« Inukshuk » est un bref roman épistolaire — Le Tellier est un amoureux de cette forme, et ce n’est pas François Mitterrand qui dira le contraire — dont les deux protagonistes écrivants sont un homme et une femme. L’homme a quitté la France suite à un drame intime, dont la nature se découvre peu à peu sans être jamais explicitée, pour passer du temps dans le grand nord canadien, dans ce territoire de Nunavut récemment constitué en communauté politique, et peuplé essentiellement par les Inuit. Son lien avec sa correspondante n’est pas plus étiqueté que le drame qu’il a vécu, et se dessine d’hypothèse en hypothèse au fil des lettres.

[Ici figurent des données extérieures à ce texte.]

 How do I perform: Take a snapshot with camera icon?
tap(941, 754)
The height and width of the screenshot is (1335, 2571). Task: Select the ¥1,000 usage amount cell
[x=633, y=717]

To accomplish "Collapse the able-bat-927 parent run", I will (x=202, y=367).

Pourquoi aller vivre parmi les Inuits ? Les lecteurs sont amenés à comprendre qu’il s’agit de se déterritorialiser brutalement, d’aller à la rencontre d’un pays différent, et d’humains qui pensent différemment, penser à soi avec les mots des autres, pour éviter de tourner en rond dans la stupeur et la douleur. Il y a bien là un lieu commun du récit de voyage, et pas le plus exaltant : c’est en général le voyageur occidental qui reste le héros. Mais le voyageur de Le Tellier se fuit lui-même, semble vouloir se métamorphoser en s’ouvrant à la pensée des autres, et ses brèves lettres méditent sur les coutumes, la pensée, la langue des Inuits. Ses réflexions portent souvent sur les dérivés de la racine étymologique du mot « Inuit », qui désigne, comme souvent les noms de peuple, l’être humain, comme s’il s’agissait à la fois de se demander comment on peut être humain autrement qu’on ne l’est, et quelle est la racine la plus profonde de notre humanité.
Le jeu de la correspondance permet à cette méditation de déployer avec légèreté et même avec humour, les lettres du personnage féminin nous offrant en retour quelques éclats de vie parisienne qui font encore davantage mesurer la distance entre les deux peuples. Ce récit est par ailleurs réellement soucieux des Inuit et se conclut par quelques renseignements objectifs sur leur histoire, leurs conditions de vie, et la mise en place de Nunavut. Il a un terreau documentaire partagé avec le film de Jean-Baptiste Decavèle « Replis », lui-même constitué d’images prises par le vidéaste en Nunavut et partageant avec « Inukshuk » le souci de la distance entre le voyageur et ce qu’il observe ; j’ai du mal à trouver des renseignements précis sur le lien entre les deux œuvres mais si j’ai bien compris, « Inukshuk » dérive du texte écrit par Le Tellier pour le film. Le livre est illustré de « photographies » d’après la quatrième de couverture, essentiellement en fait des vidéogrammes issus du film ; Decavèle travaille en vidéo et joue sur l’imperfection du support — le projet date de 1999 — de sorte qu’on reconnaît immédiatement l’imprécision et le bruit des vieilles images VHS. À la fin du livre on trouve d’ailleurs la reproduction de deux passes d’embarquement pour le grand nord, dont l’un est au nom du vidéaste (l’autre n’est pas lisible).
« Inukshuk » est une œuvre émouvante ; avec délicatesse et l’air de rien ou de compiler des informations, Le Tellier déroule le parcours sentimental de ses personnages, cependant que les remarques sur le peuple Inuit, d’une brièveté proche parfois de l’aphorisme, joue son rôle de dépaysement mental et nous oblige à réfléchir à notre propre conception de l’existence et des rapports humains. Comme, on le sait, l’auteur de « Joconde sur votre indulgence » est un oulipien chevronné, l’ouvrage a également, malgré sa brièveté, un caractère mystérieux et labyrinthique qui incite à y chercher des secrets (narratifs, ou de fabrication) qui resteraient tapis là, non dévoilé, recouverts par une des quarante espèces différentes de neige que distingue la langue inupiak.